Data items
>> Begin

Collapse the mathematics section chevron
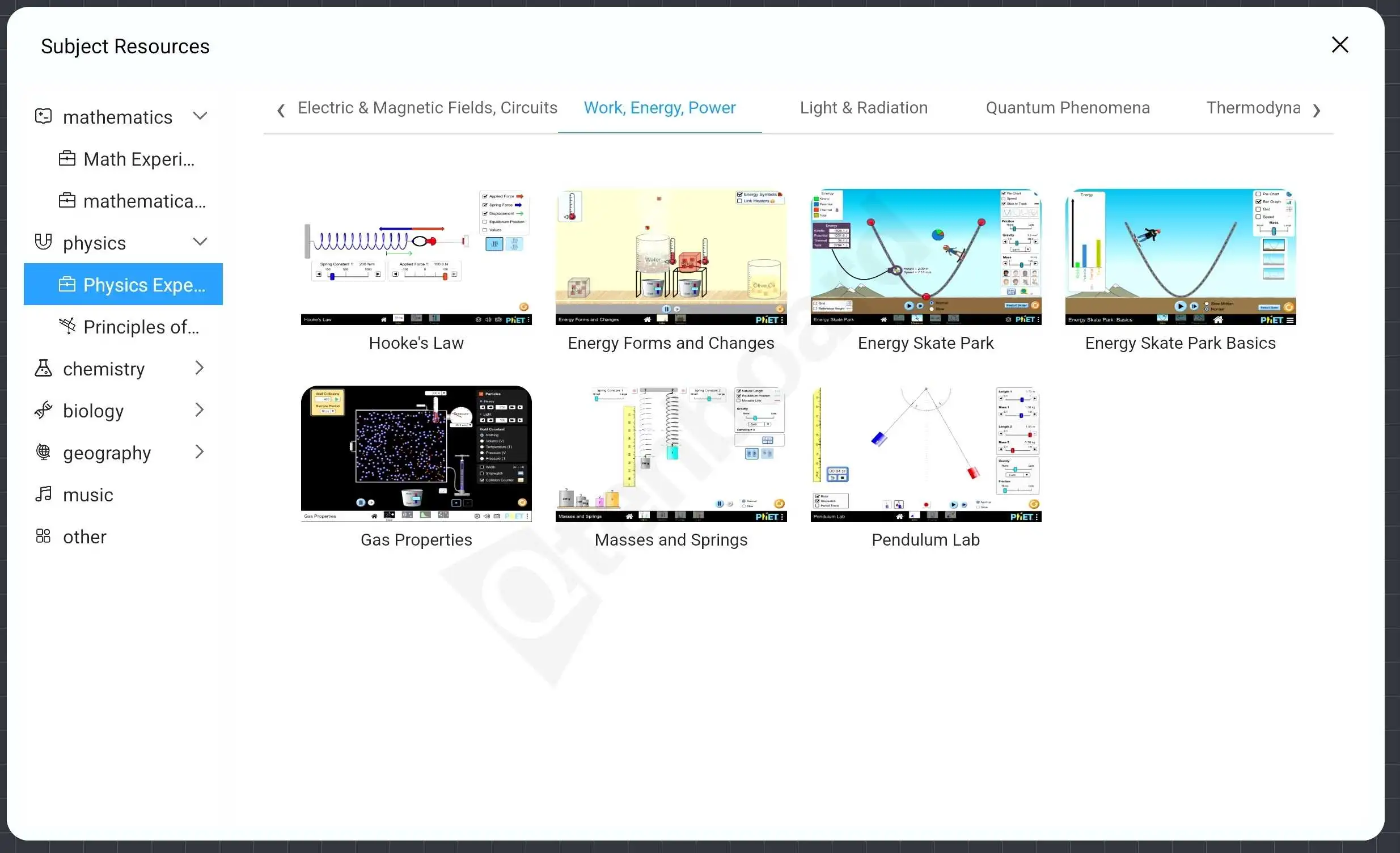The image size is (1400, 853). [200, 116]
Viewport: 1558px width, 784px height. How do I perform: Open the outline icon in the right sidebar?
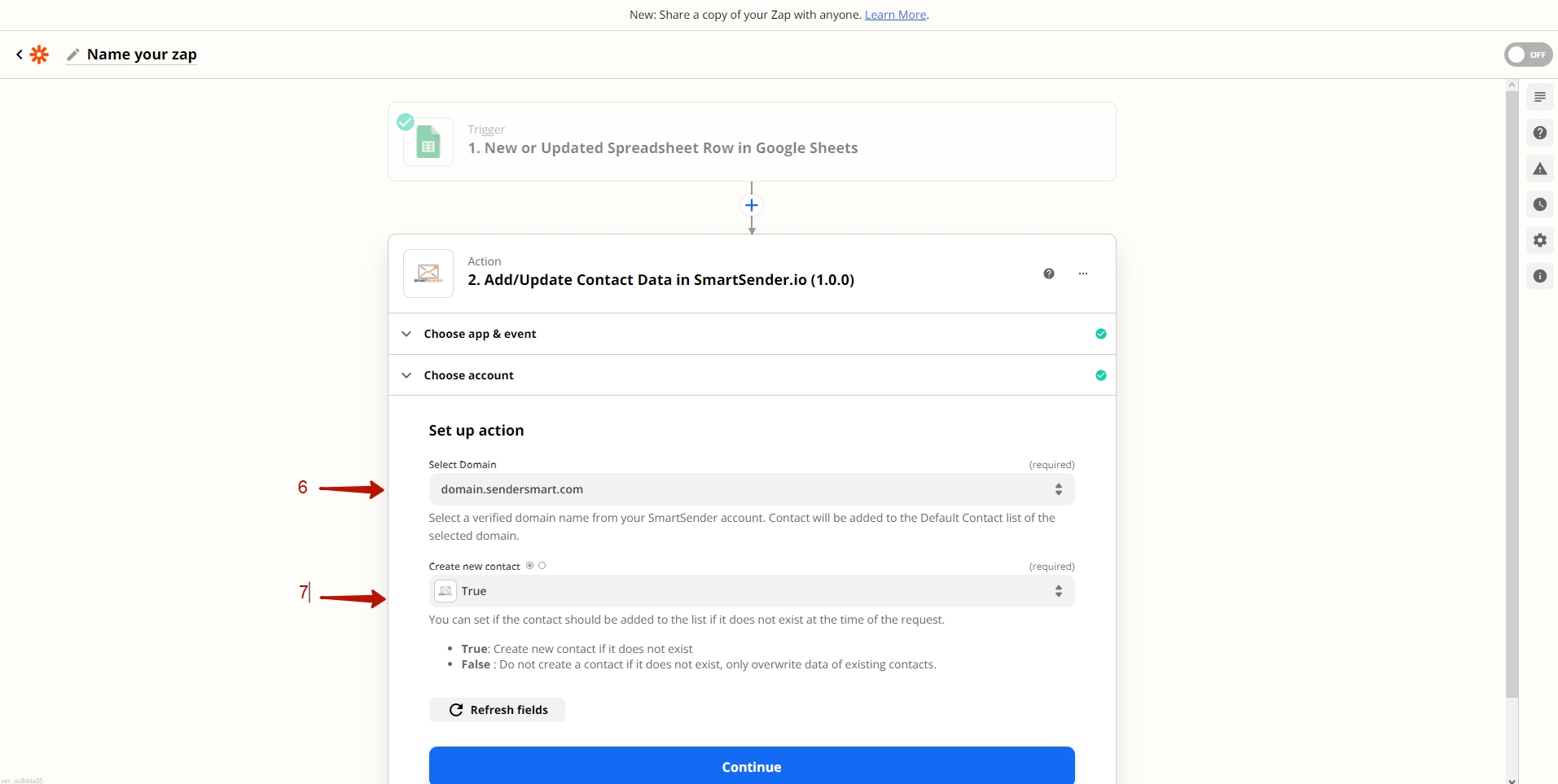1539,97
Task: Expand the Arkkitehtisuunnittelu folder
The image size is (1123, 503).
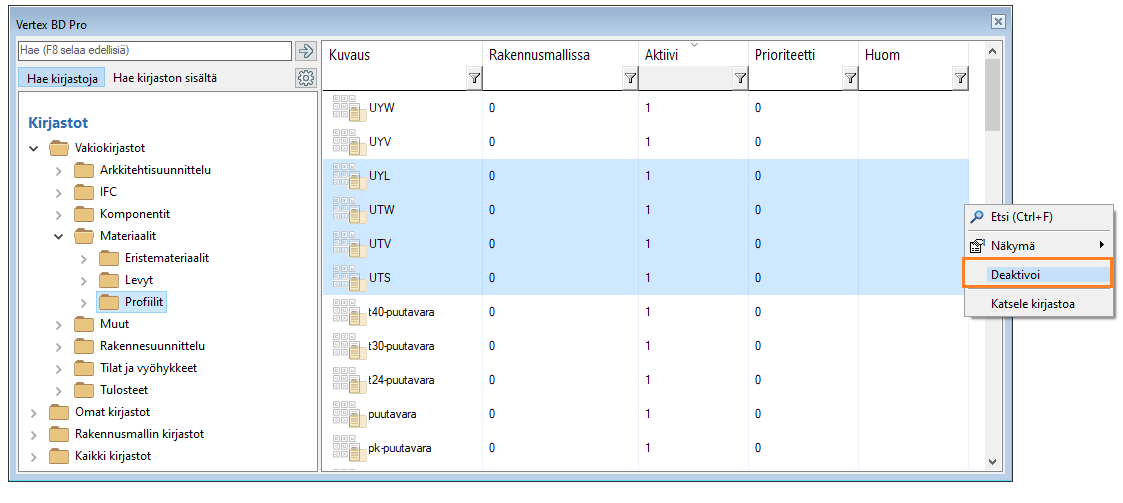Action: pyautogui.click(x=59, y=170)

>> End

#### [The exercise]
Recast everything from the line containing "Viewport: 1558px width, 784px" down to the end of the records as a Markdown table with the columns "Row" and "Line", numbering each line and omitting blank lines. Leave the pictures out of the table.

#### [Expected answer]
| Row | Line |
|---|---|
| 1 | Viewport: 1558px width, 784px height. How do I perform: Open the outline icon in the right sidebar? |
| 2 | 1539,97 |
| 3 | Task: Expand the Arkkitehtisuunnittelu folder |
| 4 | The image size is (1123, 503). |
| 5 | Action: pyautogui.click(x=59, y=170) |